WINT design lab co-creates lamp that changes brightness by pressing the stretchable textile
Briefly

A touch-sensitive lamp changes brightness and color temperature when users press or stretch a stretchable textile surface. Galinstan liquid metal is dispensed into pathways within knitted fabric so the metal flows and deforms with fabric stretch. Changes in pathway shape are detected and translated into adjustments of lamp temperature and brightness. Liquid Metal Dispensing technology enabled embedding conductive channels into custom yarns and alternating knit patterns marked interactive zones by texture. A round textile disc is tensioned inside a frame with four distinct touch areas that control different light settings. Researchers spent about one year refining the manufacturing method to reliably place liquid metal in fabric for product use.
WINT Design Lab and the Fraunhofer IZM team up to produce a lamp that can change its brightness as the user presses onto the surface's stretchable textile. Forming part of the research Soft Interfaces, the touch-sensitive light accessory contains a liquid metal called Galinstan embedded into the fabric. Here, the metal flows through pathways inside the textile, so when users stretch the fabric, these paths change shape, and the system reads the movement and adjusts the temperature and brightness of the lamp with stretchable textile.
The research team used Liquid Metal Dispensing technology to place the metal inside fabric. They note that this kind of process has not been used in a product before. The team - which includes Lukas Werft and Christian Dils from Fraunhofer Institute for Reliability and Microintegration IZM, as well as Robin Hoske and Felix Rasehorn from WINT Design Lab - spent one year developing the manufacturing method before they were able to produce a touch-sensitive lamp that uses liquid metal and stretchable textile to operate.
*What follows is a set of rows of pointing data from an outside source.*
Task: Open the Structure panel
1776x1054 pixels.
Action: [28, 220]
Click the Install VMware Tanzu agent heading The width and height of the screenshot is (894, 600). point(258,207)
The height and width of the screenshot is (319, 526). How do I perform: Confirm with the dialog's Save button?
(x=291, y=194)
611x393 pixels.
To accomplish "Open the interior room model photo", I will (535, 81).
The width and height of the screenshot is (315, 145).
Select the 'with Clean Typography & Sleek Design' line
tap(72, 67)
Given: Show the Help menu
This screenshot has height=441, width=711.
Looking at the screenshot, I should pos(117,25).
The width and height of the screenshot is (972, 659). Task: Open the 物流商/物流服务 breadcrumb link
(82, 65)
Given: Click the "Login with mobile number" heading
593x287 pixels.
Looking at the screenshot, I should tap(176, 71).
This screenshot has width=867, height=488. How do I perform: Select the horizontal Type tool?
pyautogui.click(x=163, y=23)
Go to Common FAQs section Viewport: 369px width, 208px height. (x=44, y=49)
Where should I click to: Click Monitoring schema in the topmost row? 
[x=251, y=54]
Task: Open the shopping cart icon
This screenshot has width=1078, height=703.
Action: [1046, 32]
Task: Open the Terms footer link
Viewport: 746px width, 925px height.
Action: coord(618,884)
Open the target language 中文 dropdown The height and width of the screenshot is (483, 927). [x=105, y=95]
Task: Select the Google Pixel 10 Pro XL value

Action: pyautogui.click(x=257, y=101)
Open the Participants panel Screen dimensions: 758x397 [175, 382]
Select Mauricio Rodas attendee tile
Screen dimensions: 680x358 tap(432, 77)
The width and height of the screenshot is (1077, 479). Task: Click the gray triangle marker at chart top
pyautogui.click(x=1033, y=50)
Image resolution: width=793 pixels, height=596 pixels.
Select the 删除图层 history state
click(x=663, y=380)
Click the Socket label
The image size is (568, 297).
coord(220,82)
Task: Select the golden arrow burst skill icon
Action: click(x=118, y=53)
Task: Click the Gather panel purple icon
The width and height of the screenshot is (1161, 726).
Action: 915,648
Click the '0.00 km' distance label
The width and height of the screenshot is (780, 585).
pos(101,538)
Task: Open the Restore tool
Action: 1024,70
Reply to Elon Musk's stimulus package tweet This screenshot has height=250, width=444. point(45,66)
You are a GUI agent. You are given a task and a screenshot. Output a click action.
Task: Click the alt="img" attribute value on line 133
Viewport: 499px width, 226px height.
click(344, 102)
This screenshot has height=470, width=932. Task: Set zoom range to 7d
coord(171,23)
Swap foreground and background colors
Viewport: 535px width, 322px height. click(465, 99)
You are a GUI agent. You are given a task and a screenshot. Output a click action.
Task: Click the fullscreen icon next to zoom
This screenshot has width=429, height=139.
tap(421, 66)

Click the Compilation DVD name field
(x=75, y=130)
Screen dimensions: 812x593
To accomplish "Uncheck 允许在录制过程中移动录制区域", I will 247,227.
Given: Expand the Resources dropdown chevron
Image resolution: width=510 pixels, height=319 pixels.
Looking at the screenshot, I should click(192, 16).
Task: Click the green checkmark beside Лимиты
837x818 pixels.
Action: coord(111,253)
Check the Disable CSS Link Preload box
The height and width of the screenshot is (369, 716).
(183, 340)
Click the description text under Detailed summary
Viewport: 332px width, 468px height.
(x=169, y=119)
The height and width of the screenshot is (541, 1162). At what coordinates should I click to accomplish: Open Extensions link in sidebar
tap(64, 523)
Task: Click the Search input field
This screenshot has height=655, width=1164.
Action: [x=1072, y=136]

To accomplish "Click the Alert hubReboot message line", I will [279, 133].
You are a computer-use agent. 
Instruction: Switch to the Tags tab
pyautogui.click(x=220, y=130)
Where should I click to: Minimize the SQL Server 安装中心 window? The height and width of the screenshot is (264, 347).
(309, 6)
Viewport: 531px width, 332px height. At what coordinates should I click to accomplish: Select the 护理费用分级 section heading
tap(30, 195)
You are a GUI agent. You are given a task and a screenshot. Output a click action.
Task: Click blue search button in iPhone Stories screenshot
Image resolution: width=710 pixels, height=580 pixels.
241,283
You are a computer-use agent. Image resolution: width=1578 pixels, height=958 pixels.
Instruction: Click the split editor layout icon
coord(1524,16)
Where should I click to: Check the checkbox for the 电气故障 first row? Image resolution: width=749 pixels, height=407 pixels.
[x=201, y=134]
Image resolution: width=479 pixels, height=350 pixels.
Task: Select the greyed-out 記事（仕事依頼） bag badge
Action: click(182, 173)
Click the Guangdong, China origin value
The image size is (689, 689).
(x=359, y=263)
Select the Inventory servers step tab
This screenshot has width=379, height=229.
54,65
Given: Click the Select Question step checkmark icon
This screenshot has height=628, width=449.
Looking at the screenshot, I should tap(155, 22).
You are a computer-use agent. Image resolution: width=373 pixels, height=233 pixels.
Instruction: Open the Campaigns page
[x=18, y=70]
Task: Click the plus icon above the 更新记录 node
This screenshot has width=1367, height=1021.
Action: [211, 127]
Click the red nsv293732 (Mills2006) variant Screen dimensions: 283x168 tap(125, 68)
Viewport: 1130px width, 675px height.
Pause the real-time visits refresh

For the lamp, it is Case Studies, a Berlin knit design studio, that created the stretchable textile and other materials that WINT Design Lab and the Fraunhofer IZM used. The design studio made custom yarns for the project, making the fabric with alternating knit patterns to mark touch areas. In this way, the different surface textures help users feel the interactive zones. The textile disc is measured as a round screen, while the fabric sits inside a frame that keeps it stretched tight.